:: PROBLEM ::
Decide whether each statement below agrees with the passage on emotions and listening. Answer yes or no, and quote the passage's deciding words.
1. The writer was fed home-cooked food by a friend's mother in Kolkata for a whole week.
2. The school friend in Kolkata had been preparing for an entrance exam for two years.
3. The Delhi friend's mother had been bedridden for four years.

This culture of curating a happy state of being comes at a cost. The challenging emotions like sorrow and diffidence that test our character are being avoided at all cost.
But how will one shape his character holistically if he is in such a state of avoidance ?

In life, one should always strive to have a space to speak about what pains him, what makes him sad and how lonely he feels at times.
For such a space to exist, trust is a must.
And that can only be found in the company of a trustworthy friend.

Speaking about challenging emotions brings forth clarity in one’s mind about who he is, while avoidance only enfeebles and diffuses his identity.

If you wish to have great emotional health, foster a trustworthy friendship. And share things with a friend as frequently as you share your curated happy state of being in the virtual world.
It will do wonders to your understanding of your own self.

To your wholistic growth,
To acceptance of happiness and sorrow as it comes.

 

 

The art of listening

After a 52 day sojourn in Thailand, I reached India a couple of weeks ago. I had the fortune of staying with my friend’s family in Kolkata. I was fed home cooked food with utmost love by his mother for a whole week.
Both her sons are working in different cities and her husband is a working man who isn’t home for the most part of the day.
I would love to spend time with her in the afternoons, which she would usually spend alone, all by herself. She enjoyed my company too, and shared so many of her stories with me. It felt as if she didn’t have anyone to speak to for a long time.

On the first day she seemed to be a shy and introverted woman. But as she got to spend time with someone who would listen to her patiently, she opened up and spoke freely with joy.

During my stay in Kolkata, I also met with a school friend who’s been preparing for an entrance exam for a year at home.
We met up and he spoke on and on for hours on end. I felt happy to be there and give him company, for it felt as if he had not spoken to someone openly for a long time.

While in Delhi, I met a brave friend of mine who’s mother has been bed ridden for four years now. We used to play a lot of music together and share great brotherhood.
He also, had so much to talk about when we met. He spoke of his struggle, the hardship, his mother’s fighting spirit and his newfound belief in Buddhism. Despite his extroverted nature, I knew he had few people who he could talk to about matters of the heart. His sharing felt like a catharsis.

On my last day in Delhi, I found great company in another close friend’s Mother. When she came to know about my ambition to bicycle up North in the mountains, she started sharing her suggestions with spirited encouragement. Over time, she opened up and talked about her dreams, aspirations and nostalgia. Within half an hour, it felt as if she had shared so much of her life in the conversation.

These experiences got me wondering about a person’s desire for expression.
Anyone who has heard their own voice in a recording would say they do not like it at all. It sounds weird and whiney. One might sing to himself when alone, but would not record himself and listen back. It doesn’t sound as good !

But that is merely the physical aspect of our voice. Our true voice is in our thoughts and actions. The act of speaking merely helps to communicate.

Most of us are convinced that we do not have a good voice.
But boy, do we not love to be listened to?

In that moment, one forgoes the idea whether they have a good physical voice or not. While speaking to someone, what matters most is the voice in the heart.

It is tragic to see that despite our hyper connectedness, many of us do not have a patient, judgement free space/ friend to speak to. The voice deep inside our heart never finds expression.
But the moment, one finds a conducive space, even the most introverted of people share their life and experiences animatedly.

I wonder, maybe the best gift one could give to someone, especially to the elderly, is to just lend them a patient ear and listen with intent. There is plenty of learning and avenues to grow in the exercise.

Listening is an act of compassion.

And sometimes, the easiest way to be accepted and loved is to just listen,               with an open heart.

:: RECORDS SHOWN ::

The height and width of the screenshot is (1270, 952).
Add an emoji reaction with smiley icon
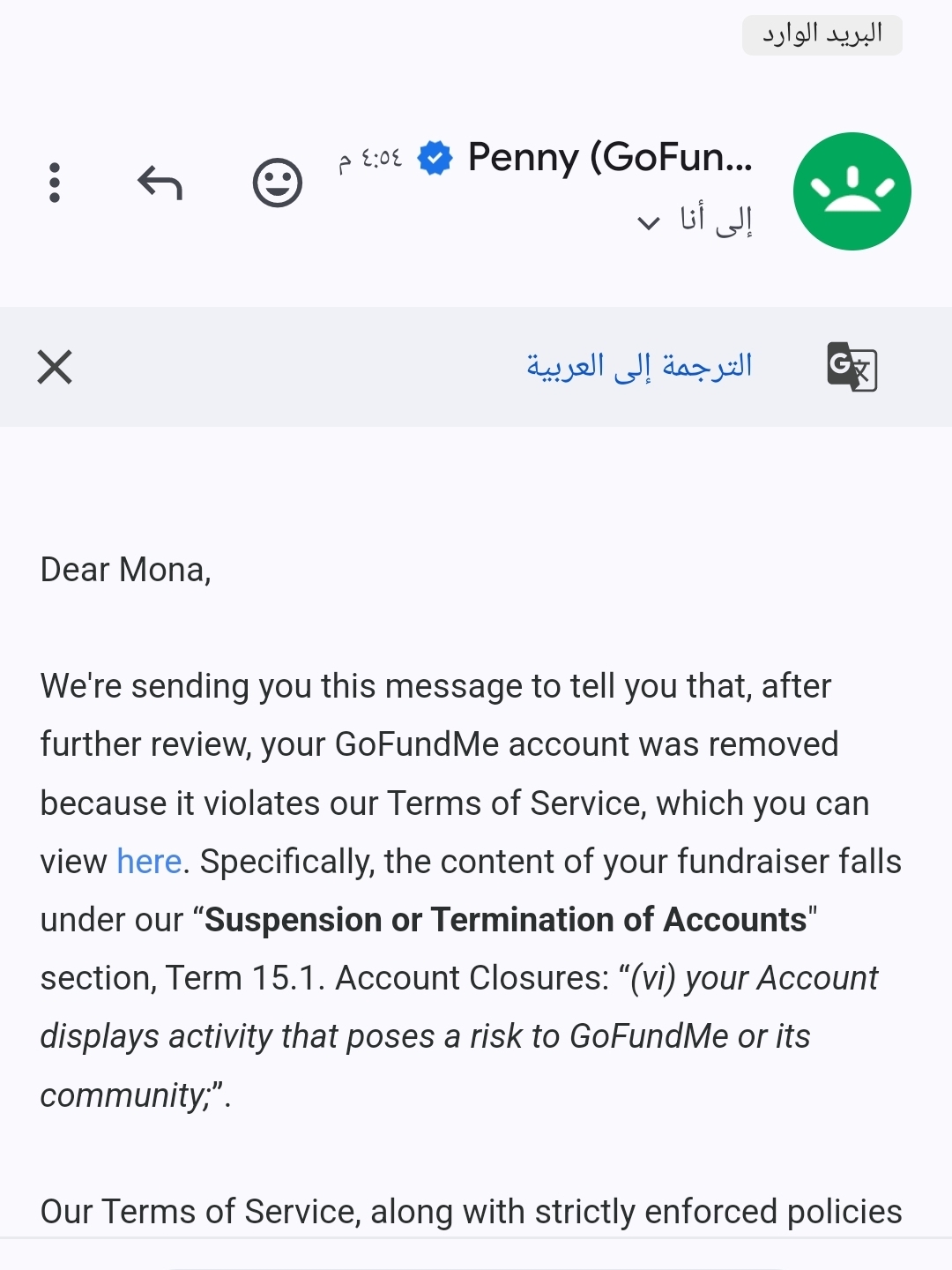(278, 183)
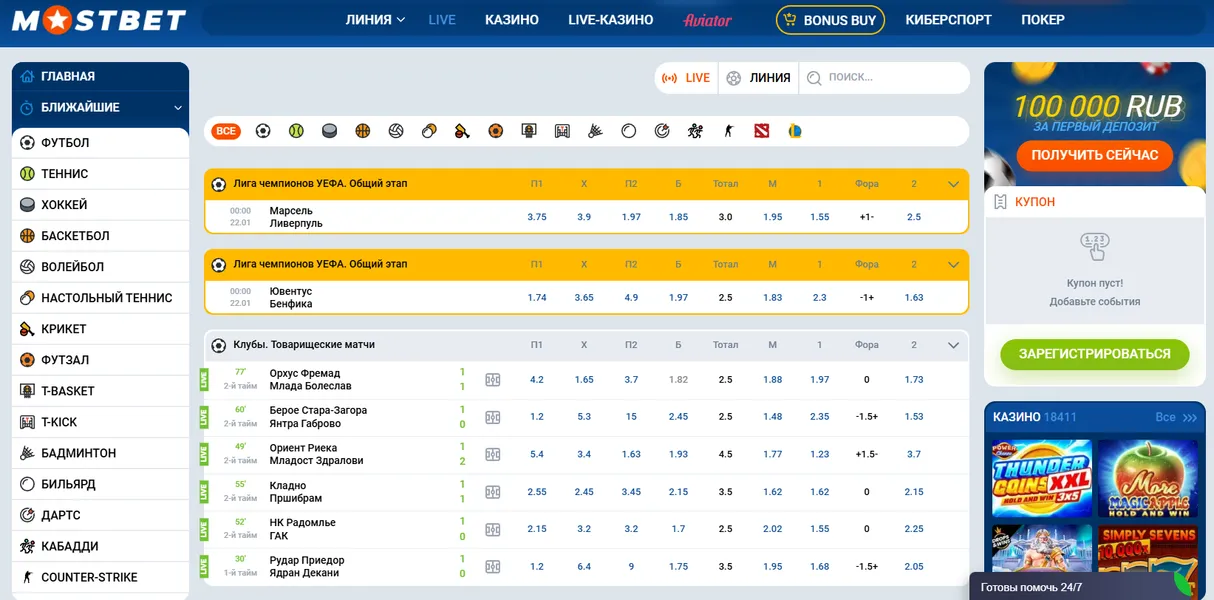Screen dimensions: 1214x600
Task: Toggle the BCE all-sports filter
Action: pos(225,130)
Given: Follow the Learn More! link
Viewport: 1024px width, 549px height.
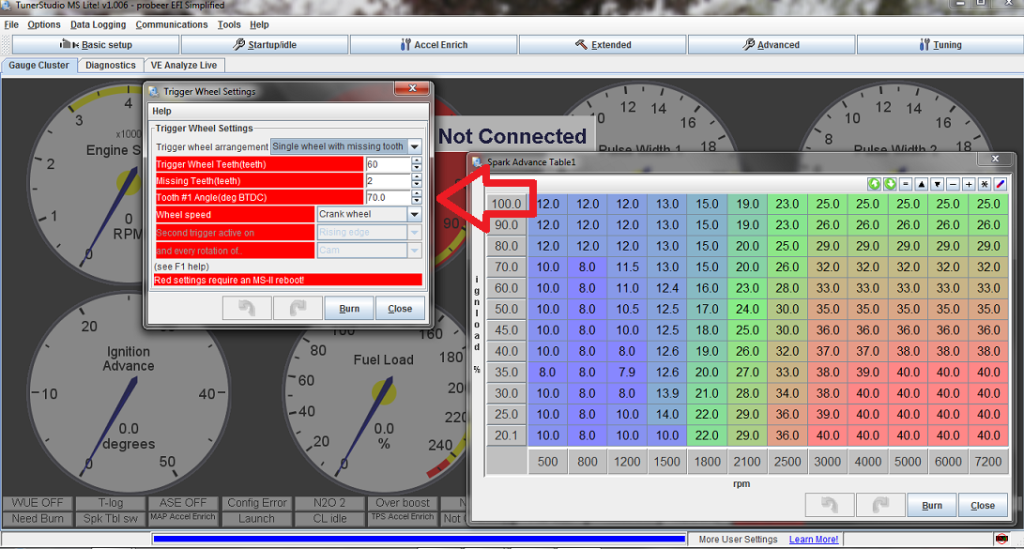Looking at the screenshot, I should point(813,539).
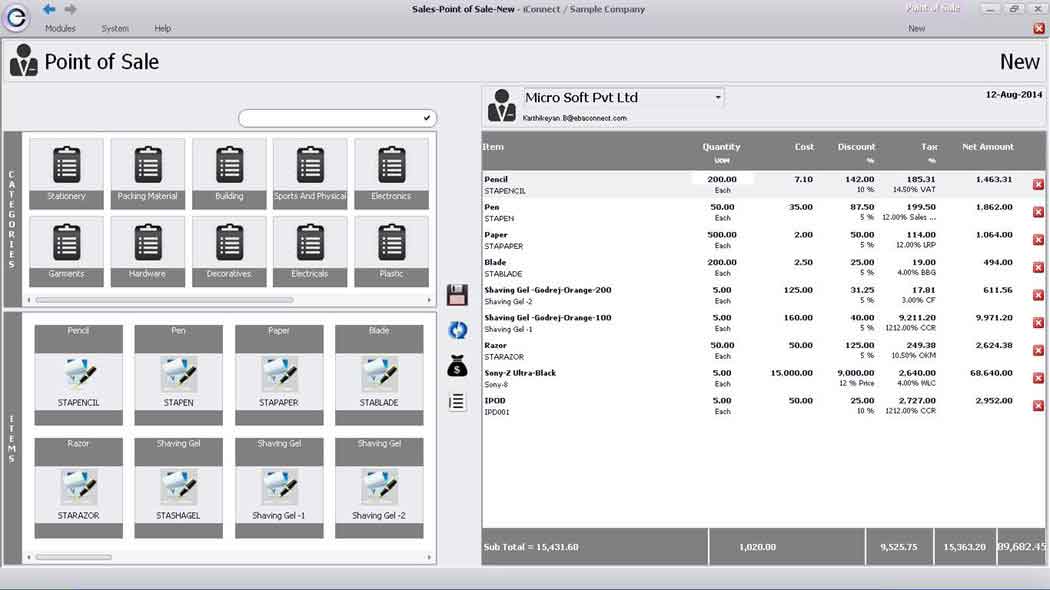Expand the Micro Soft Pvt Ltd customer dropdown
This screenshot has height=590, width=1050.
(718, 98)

:: WRITTEN ANSWER ::
1. Yes: "I was fed home cooked food with utmost love by his mother for a whole week."
2. No: "who’s been preparing for an entrance exam for a year at home."
3. Yes: "who’s mother has been bed ridden for four years now."